While $z=a+ib$ is the Cartesian representation of a complex number, it can also be represented as $z=re^{i\theta}$ where $r$ is the modulus and $\theta$ is the argument, $\theta = \arctan (b/a)$ and in general $e^{i\theta}=\cos \theta + i \sin \theta$.

Essentially, the definition of the modulus is $|z|=\sqrt{z \bar z}=\sqrt{(a+ib)(a-ib)}=\sqrt{a^2+b^2}$.

$a+ib$ is not a distance, but may have multiple distances associated with it. One might have reason only to care about the real part, or just the imaginary part. Each of these gives you some concept of distance to associate with the complex number.

Answer 4

Why should $|x|=\sqrt{x^2}$? That's a consequence of the definition. Not the definition itself. If $x\in \mathbb R$ then $x = x + 0i$ and $Re(x) = x$ and $Im(0) = 0$. And $|x| = \sqrt{Re(x)^2 + Im(x)^2} = \sqrt{x^2 + 0^2} = \sqrt{x^2}$.

The idea is that $|z|$ is a norm which can be thought of as "the distance" from the origin". It can have a more formal and precise definition but that's the "organic" definition. But some of the fundamental aspects of a norm/distance for $0$ are: its a real, non-negative value and that only the origin has a zero norm.

For real numbers, a positive number is its own value distance from $0$. That is $7$ is $7$ units from $0$ and $\pi$ is $\pi$ units from $0$. So if $x > 0$ then $|x| = 0$. And negative values or their values but in the opposite direction. $-19$ is $19$ units away from $0$ but in the negative direction. And $0$ is $0$ distance from $0$.

So we can describe the $|x|; x\in \mathbb R$ as $|x| =\begin{cases}|x|=x&if x>0\\ |x|=-x&if x< 0\\|x|=0&if x=0\end{cases}$. But that's only a description and it only works if $x\in \mathbb R$.

And some people don't like step-wise definitions. They might note that if $x \in R$ then $x^2 \ge 0$. and for every $y>0$ there are two real numbers, one positive, $x_1$, and one negative, $x_2$, so that $x_1^2 =x_2^2 = y$ and they notice $x_2 = -x_1$. They call the positive one $\sqrt y$.

With that we can note. If $x > 0$ than $\sqrt{x^2} = x$. If $x=0$ then $\sqrt{0^2} = 0$. and if $x < 0$ then $-x > 0$ and $x^2 = (-x)^2$ and $\sqrt{x^2} = -x$. In these three cases we always have $\sqrt{x^2} = |x|$ (as described above) and so they can use $|x| = \sqrt{x^2}$ as description for absolute value.

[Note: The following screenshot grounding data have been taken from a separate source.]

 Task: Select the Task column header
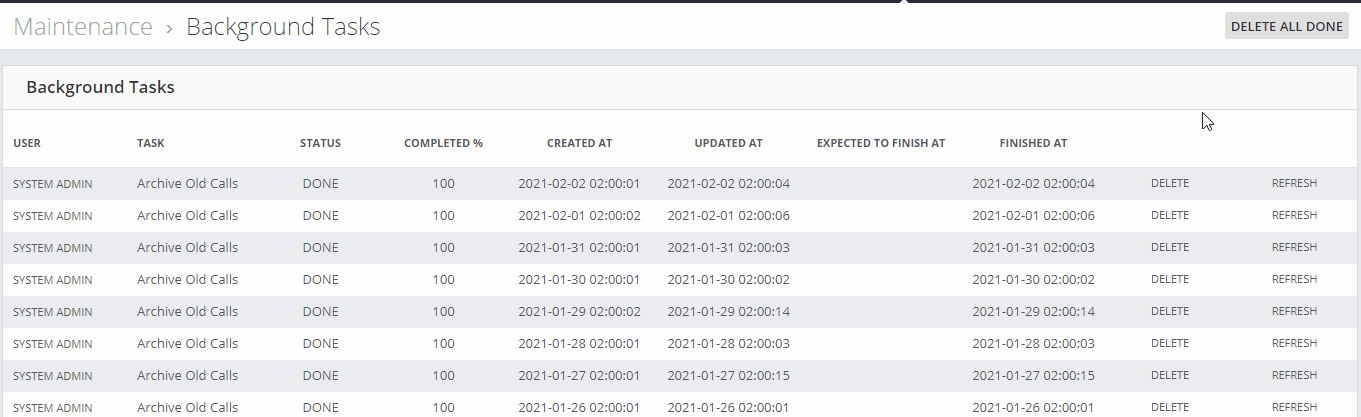[151, 144]
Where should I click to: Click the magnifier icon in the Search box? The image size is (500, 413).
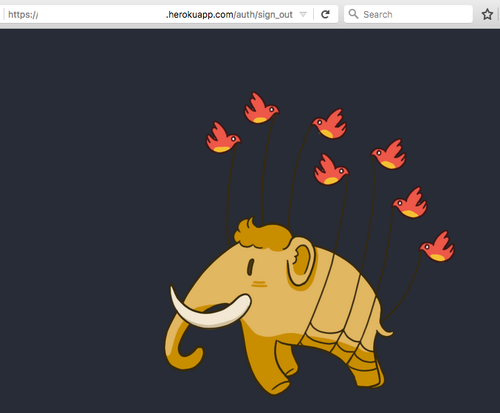(353, 14)
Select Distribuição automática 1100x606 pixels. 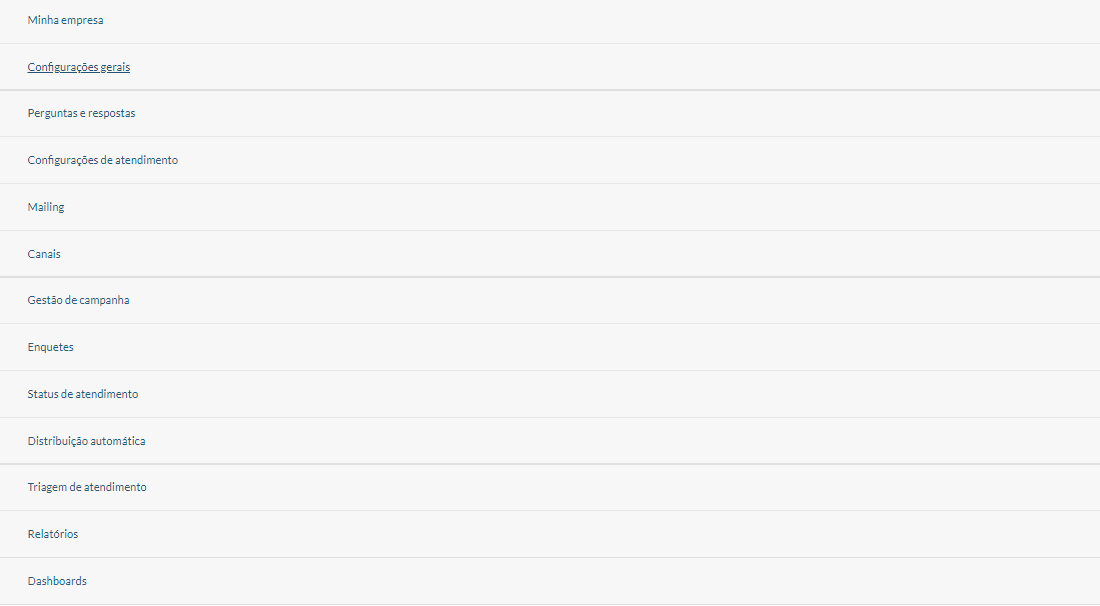pos(550,441)
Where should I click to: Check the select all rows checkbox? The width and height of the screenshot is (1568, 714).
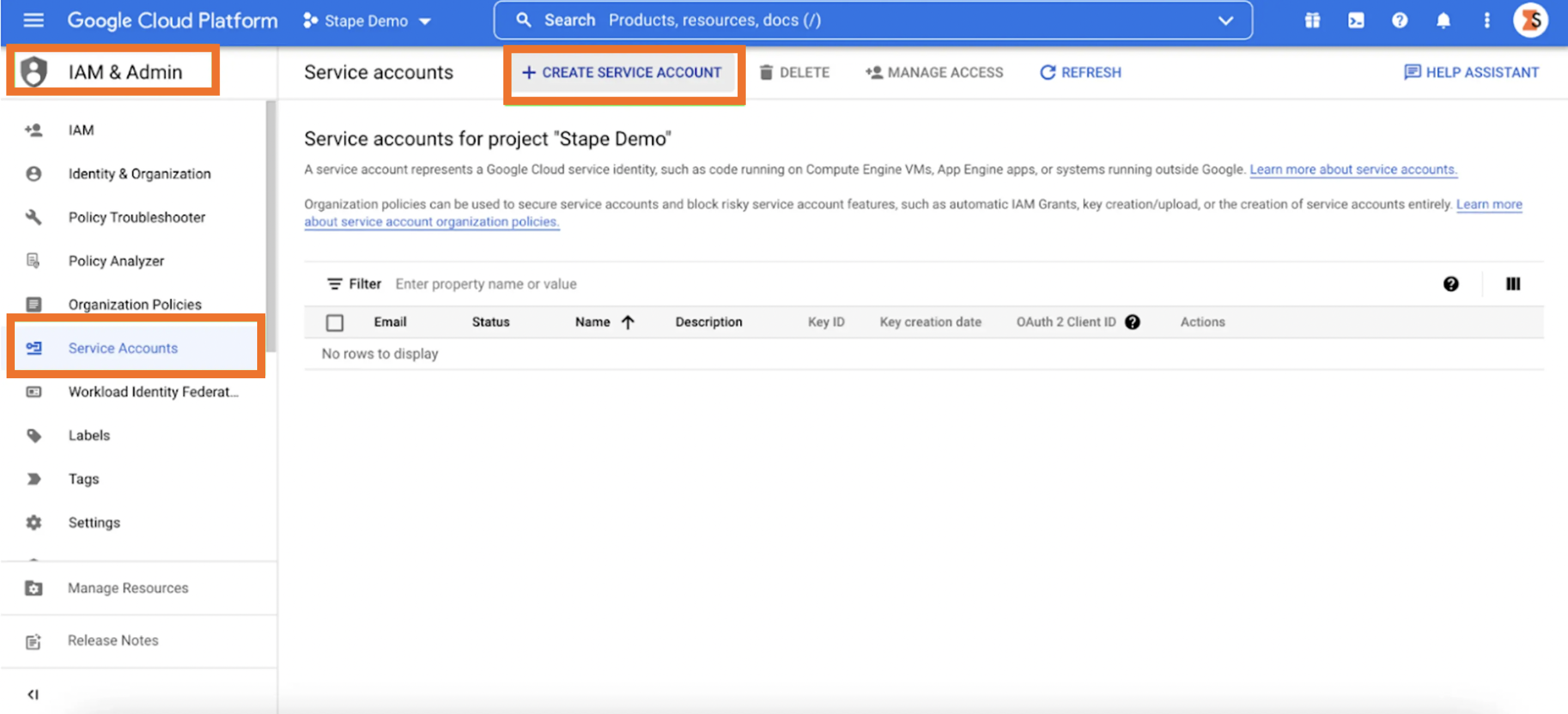[335, 322]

BUT THIS ONLY WORKS IF $x$ IS A REAL NUMBER!!!!!

Complex numbers we need a concept distance from origin. $1 = 1 + 0i$ is clearly one unit away, as is $i = 0 + 1i; -1=-1 +0i;$ and $-i=0 +(-1)i$. But what of $3 + 4i$? Well.... if we think of this geometrically (I'm kind of kicking myself and and debating whether I should bring this up) then $3+4i$ is a $3$ units in the positive real direction and $4$ units in the up-ward $i$ direction and so a sensible norm would be to use the pythogorean theorem. The square of the distance of the $3$ units plus the square of the distance of the $4$ units, is equal to the square of the hypotenuse distance from $3+4i$ to $0=0+0i$. So $|3+4i|^2 = 3^2 + 4^2$ and $|3+4i| =\sqrt{3^2 + 4^2}=\sqrt{25} =5$.

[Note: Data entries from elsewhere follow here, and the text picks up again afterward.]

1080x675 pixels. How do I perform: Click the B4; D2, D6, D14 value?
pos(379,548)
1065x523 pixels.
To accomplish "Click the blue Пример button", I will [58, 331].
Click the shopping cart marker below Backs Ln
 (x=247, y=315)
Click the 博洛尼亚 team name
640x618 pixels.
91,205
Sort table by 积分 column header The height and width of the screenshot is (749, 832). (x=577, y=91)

In general: $|z| = \sqrt{Re(z)^2 + Im(z)^2}$.

And what's nice about it is it works for reals as we already defined it. If $z \in \mathbb R$ then $Re(z) = z$ and $Im(z) = 0$ and $|z| =\sqrt{Re^2(z) + Im^2(z)} =\sqrt{z^2 + 0^2} = \sqrt{z^2}$. But only if $z$ is real.

.....

All this brings up the issue when you are expanding from one set of numbers to another, from whole numbers to include the negative integers; from the integers to include the rationals; from the rationals to include the irrationals; from the reals to include the imaginary and than to include all the complex-- we will always have to expand or definitions and concepts. The important thing is to recognize and keep and modify what is basic and necessary from that which is coincidental and incidental. That $\sqrt{x^2} = |x|$ is incidental as real numbers are always positive, negative, and $0$. But that $|x|$ is a normed non-negative real distance is fundamental. As we move from reals to complex where numbers are not always positive, negative, and $0$ having $\sqrt{z^2}=|z|$ will not required or possible but having $|z|$ be a normed non-negative real distance will.